# Parallel Sorting on GPU: Part 2


This is the closing sequel to the [first part][part-1] and dedicated to
- the derivation of an iterative form of the Batcher's Odd-Even Mergesort algorithm;
- implementing it with a GPU shader;
- a little of benchmarks for fun.

## Theory preparation

### Reminder from the first post

The GPU's computation model drastically differs from the CPU one. In simplest terms, we have magnitutes more workers (cores) organized in multiple disjoint local groups. The best (but pretty utopian) way of utilizing this model is to move the data to all of them and let them process it independently (or as locally as possible), because communication between workers from different groups is quite expensive and is able to offset the entire potential speedup from using GPU compared to CPU. What's even more expensive is transferring data between computer memory (RAM) and GPU memory (DRAM).

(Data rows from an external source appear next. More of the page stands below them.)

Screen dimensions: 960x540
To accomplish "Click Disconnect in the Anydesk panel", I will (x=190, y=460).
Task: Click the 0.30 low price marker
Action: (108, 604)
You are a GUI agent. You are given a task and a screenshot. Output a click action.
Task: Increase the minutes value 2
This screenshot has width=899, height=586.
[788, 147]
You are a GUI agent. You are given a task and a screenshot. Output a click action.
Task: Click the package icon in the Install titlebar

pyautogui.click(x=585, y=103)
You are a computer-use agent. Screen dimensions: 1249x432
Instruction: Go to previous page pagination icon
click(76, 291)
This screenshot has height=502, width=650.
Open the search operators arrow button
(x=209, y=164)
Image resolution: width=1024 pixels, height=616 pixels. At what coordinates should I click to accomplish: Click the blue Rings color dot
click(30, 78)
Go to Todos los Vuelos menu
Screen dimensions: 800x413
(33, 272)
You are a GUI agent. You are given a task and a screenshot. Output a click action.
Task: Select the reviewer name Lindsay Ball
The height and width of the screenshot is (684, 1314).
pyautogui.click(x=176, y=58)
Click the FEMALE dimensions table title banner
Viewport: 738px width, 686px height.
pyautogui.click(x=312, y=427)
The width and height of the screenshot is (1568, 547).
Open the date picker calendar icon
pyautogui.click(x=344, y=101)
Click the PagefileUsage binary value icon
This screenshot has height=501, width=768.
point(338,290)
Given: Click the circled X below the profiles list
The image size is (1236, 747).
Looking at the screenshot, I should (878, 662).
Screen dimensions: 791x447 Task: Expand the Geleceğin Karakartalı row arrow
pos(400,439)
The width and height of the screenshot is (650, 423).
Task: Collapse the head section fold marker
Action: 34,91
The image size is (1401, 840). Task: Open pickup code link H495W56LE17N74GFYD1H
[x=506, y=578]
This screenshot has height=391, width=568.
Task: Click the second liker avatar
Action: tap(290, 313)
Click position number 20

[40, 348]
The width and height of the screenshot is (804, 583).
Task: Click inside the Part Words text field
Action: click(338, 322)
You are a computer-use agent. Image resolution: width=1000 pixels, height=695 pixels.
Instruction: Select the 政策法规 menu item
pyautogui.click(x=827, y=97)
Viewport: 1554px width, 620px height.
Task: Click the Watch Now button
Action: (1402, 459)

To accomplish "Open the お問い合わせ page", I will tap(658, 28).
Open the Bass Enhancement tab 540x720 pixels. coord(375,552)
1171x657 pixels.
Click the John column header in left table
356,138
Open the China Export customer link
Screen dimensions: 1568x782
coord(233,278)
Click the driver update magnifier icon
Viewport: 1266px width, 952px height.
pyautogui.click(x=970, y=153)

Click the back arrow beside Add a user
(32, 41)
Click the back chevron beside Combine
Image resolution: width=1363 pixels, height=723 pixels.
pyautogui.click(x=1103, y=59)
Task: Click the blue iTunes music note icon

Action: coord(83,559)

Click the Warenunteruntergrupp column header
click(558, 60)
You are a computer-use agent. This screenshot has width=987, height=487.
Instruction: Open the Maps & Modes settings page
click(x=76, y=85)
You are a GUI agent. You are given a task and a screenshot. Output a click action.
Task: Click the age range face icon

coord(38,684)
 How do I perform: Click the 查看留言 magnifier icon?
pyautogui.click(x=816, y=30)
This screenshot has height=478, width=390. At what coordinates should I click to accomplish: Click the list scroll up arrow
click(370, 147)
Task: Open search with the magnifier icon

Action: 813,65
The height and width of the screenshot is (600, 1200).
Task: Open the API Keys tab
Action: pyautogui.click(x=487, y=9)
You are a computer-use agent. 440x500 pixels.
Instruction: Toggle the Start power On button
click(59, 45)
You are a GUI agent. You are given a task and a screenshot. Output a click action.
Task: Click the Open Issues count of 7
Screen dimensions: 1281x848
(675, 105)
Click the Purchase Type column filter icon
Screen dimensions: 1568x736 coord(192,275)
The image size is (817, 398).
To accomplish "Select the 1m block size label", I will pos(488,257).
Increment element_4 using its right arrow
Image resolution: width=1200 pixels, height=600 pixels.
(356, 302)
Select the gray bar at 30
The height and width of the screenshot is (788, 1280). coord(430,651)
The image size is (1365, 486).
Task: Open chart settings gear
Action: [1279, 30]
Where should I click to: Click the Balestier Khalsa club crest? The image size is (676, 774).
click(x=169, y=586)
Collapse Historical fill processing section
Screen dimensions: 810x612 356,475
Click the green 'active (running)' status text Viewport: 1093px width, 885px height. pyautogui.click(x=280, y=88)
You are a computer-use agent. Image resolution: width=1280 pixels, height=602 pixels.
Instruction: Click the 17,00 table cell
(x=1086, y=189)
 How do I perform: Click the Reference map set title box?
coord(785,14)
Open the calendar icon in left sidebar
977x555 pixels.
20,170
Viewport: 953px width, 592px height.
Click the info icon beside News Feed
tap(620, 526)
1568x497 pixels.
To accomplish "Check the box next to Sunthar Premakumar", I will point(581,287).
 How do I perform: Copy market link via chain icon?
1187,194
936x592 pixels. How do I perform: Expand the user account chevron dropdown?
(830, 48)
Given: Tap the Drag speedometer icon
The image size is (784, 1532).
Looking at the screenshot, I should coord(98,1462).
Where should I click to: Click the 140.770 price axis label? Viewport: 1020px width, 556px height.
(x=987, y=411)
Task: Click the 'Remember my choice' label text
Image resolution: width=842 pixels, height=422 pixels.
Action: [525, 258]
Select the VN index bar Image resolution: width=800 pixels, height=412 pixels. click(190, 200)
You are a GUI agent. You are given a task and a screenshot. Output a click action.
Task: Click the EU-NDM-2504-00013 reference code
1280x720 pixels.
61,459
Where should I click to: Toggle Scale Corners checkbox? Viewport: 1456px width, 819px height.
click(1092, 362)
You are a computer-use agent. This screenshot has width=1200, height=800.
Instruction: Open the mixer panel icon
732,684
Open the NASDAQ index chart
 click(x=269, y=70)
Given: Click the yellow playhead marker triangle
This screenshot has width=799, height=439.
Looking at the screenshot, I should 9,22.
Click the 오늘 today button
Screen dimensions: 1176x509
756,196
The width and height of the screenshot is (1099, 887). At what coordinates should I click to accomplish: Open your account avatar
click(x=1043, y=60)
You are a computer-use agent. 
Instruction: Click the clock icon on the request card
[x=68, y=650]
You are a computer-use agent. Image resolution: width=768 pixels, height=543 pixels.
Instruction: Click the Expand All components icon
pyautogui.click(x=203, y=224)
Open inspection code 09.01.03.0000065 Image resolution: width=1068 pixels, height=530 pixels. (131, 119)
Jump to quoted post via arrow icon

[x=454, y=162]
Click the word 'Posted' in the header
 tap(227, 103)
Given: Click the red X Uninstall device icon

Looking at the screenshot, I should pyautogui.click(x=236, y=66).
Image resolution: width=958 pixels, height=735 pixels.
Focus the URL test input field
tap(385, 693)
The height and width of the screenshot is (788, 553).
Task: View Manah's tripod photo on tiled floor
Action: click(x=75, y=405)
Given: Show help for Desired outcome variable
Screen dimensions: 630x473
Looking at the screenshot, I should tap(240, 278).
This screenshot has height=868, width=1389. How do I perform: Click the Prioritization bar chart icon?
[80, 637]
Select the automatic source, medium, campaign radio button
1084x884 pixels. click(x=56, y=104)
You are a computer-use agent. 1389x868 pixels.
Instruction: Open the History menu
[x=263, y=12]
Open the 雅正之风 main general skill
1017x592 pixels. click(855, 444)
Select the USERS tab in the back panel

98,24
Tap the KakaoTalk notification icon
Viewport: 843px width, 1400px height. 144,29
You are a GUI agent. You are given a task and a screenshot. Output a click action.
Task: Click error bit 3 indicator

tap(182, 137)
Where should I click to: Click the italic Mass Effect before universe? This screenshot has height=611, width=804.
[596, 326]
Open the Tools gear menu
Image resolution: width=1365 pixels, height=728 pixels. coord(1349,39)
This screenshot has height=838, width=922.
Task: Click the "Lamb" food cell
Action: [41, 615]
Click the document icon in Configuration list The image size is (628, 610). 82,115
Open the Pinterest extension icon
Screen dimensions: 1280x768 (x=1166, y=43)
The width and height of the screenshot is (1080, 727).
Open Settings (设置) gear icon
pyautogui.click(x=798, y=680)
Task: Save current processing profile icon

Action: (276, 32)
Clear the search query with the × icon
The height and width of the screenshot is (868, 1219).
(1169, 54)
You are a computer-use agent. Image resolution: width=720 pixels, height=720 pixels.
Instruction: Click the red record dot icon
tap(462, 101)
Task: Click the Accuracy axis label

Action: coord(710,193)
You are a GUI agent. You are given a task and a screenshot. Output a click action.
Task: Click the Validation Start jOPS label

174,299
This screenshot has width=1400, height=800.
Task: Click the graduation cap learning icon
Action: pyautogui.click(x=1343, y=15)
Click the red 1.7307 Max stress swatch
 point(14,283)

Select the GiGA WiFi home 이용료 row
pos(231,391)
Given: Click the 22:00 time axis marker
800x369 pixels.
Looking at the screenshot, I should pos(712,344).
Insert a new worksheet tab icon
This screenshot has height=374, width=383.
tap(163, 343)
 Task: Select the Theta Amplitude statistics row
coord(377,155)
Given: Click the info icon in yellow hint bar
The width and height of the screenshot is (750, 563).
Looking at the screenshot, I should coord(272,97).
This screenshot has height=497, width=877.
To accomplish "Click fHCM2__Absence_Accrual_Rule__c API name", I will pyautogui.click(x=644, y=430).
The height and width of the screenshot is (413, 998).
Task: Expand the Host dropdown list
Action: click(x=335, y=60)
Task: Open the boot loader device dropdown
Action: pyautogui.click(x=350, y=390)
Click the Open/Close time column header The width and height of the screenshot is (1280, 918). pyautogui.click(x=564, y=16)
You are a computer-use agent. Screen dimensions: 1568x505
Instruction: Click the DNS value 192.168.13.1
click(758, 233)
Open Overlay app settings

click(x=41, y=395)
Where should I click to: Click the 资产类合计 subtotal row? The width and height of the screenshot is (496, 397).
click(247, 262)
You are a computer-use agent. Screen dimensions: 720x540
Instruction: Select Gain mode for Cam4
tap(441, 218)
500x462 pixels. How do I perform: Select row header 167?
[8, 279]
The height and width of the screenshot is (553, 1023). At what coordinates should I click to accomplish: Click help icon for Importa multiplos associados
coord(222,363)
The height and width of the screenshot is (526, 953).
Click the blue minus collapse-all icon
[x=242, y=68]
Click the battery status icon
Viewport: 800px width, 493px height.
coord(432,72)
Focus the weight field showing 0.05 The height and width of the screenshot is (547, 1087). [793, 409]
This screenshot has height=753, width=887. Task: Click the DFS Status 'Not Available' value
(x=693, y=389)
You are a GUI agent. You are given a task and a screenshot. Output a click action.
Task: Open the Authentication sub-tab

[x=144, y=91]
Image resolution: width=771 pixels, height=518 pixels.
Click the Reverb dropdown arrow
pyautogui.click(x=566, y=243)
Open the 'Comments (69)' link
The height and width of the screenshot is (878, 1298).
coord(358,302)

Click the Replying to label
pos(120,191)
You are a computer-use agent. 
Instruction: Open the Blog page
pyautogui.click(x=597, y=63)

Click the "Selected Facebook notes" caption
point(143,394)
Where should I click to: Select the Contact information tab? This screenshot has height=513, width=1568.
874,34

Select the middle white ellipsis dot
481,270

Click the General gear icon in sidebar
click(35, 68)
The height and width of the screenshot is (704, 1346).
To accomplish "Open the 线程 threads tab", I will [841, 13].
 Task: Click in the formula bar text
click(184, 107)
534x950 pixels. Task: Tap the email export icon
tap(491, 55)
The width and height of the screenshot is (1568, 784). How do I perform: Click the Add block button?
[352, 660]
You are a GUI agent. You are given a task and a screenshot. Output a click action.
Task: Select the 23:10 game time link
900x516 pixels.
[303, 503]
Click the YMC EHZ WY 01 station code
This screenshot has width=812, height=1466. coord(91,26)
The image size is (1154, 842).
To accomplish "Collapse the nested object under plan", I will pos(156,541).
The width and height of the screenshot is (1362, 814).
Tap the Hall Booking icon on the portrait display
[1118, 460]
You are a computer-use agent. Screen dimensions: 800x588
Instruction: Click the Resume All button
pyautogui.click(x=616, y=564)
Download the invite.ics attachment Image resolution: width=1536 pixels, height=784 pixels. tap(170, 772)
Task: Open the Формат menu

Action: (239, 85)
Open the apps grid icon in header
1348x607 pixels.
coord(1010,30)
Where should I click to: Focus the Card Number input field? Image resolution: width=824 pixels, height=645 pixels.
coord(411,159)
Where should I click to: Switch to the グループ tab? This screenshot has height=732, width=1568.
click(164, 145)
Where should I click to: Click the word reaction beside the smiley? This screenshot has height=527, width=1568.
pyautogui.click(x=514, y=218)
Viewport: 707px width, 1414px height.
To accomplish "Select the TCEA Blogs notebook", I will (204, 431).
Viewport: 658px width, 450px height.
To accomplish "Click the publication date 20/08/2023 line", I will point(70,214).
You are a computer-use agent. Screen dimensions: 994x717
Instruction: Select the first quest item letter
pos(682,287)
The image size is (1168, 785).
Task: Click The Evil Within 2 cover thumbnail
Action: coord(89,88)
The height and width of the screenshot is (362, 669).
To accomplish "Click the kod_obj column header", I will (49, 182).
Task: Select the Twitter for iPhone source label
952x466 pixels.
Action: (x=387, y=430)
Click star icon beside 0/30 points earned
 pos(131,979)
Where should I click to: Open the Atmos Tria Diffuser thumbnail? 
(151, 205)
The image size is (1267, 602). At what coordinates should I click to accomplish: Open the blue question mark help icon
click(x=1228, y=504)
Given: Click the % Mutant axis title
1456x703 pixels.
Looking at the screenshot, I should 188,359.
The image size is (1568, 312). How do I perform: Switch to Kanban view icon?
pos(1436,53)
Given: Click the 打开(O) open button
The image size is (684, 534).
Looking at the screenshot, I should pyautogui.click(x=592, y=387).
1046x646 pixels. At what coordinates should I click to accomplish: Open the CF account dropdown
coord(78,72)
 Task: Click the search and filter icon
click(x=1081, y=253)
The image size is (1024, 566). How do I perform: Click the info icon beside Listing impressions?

We'll discuss how to make the previously discussed sorting network algorithm non-recursive to distribute computations between GPU cores effectively.

### Straightforward recursive implementation

For the sake of consistency with other descriptions of this algorithm, we will use the following naming:
- **sort(a)** sorts **a**
- **merge(a)** sorts **a** assuming that the left and right halves are sorted
<!-- - `sort(a, i, size)` sorts the slice `a[i : i + size]` -->
<!-- - `merge(a, i, size, stride)` sorts `a[i : i+size : stride]` assuming that `a[i: i+size/2 : stride]` and `a[i+size/2 : i+size : stride]` are sorted -->

Let's begin with a simple implementation that directly follows the algorithm as it was described in the first part. I'll use a Python snippet because this language is expressive and fairly easy to read.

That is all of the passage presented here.